Redundancy in B Cell Developmental Pathways: c-Cbl Inactivation Rescues Early B Cell Development through a B Cell Linker Protein-Independent Pathway

Abstract

Deficiency in the adaptor protein B cell linker protein (BLNK) results in a substantial but incomplete block in B cell development, suggesting that alternative pathways exist for B lineage differentiation. Another adaptor protein, c-Cbl, plays a negative regulatory role in several BCR-signaling pathways. We therefore investigated the role of c-Cbl during B cell development and addressed the possibility that redundancies in pathways for B cell differentiation could be further revealed by eliminating negative effects mediated by c-Cbl.

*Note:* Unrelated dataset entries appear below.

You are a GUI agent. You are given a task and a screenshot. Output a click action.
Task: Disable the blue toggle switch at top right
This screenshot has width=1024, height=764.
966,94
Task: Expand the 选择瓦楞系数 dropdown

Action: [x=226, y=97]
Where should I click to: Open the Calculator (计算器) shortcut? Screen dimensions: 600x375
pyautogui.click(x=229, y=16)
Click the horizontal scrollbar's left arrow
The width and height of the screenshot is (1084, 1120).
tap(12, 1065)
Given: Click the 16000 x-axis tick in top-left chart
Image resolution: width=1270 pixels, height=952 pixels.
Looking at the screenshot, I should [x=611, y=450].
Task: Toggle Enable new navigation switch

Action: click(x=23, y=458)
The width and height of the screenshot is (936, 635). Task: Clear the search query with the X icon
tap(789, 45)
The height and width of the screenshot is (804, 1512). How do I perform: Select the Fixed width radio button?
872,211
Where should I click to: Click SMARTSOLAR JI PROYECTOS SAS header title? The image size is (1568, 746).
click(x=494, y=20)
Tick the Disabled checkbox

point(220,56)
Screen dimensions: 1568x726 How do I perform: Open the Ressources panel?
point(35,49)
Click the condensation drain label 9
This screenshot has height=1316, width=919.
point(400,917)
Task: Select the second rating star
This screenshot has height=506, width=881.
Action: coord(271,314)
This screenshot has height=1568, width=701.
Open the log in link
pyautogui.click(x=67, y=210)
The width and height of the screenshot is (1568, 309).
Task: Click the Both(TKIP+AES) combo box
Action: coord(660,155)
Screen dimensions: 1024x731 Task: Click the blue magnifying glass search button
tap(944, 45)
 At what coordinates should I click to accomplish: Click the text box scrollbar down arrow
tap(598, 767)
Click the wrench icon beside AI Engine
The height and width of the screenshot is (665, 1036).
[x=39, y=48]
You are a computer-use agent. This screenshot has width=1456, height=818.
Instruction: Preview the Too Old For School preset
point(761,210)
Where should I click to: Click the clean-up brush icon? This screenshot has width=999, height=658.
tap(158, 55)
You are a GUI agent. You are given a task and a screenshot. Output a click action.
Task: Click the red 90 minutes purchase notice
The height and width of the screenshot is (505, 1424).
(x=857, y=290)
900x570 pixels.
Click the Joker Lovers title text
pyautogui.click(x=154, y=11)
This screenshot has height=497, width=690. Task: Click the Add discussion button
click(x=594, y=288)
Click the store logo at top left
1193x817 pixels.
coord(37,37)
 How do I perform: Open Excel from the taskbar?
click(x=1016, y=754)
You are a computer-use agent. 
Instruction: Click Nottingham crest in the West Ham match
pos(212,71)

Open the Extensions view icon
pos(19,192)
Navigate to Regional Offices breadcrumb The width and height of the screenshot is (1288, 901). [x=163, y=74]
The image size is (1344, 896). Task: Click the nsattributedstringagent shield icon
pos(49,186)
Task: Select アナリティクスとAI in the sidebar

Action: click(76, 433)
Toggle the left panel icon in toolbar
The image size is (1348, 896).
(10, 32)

Strikingly, c-Cbl inactivation reversed a number of the critical defects in early B cell differentiation that are seen in BLNK-deficient mice. c-Cbl−/−BLNK−/− mice exhibited normalized down-regulation of pre-BCR and CD43, up-regulation of MHC class II, and augmented L chain rearrangement, resulting in a successful transition from pre-B cells to immature B cells. c-Cbl inactivation also reversed the potentially tumor-predisposing hyperproliferative response of BLNK−/− pre-B cells to IL-7. Pre-BCR cross-linking induced enhanced and prolonged tyrosine phosphorylation in c-Cbl−/−BLNK−/− pre-BCR+ pre-B cells compared with c-Cbl+/−BLNK−/− cells, including elevated phosphorylation of Lyn, Syk, Btk, and phospholipase C-γ2. Our studies suggest that some, but not all, pre-BCR-triggered developmental events can be mediated by BLNK-independent pathways that are negatively regulated by c-Cbl, and further suggest that different events during early B cell development require different strength or duration of pre-BCR signaling.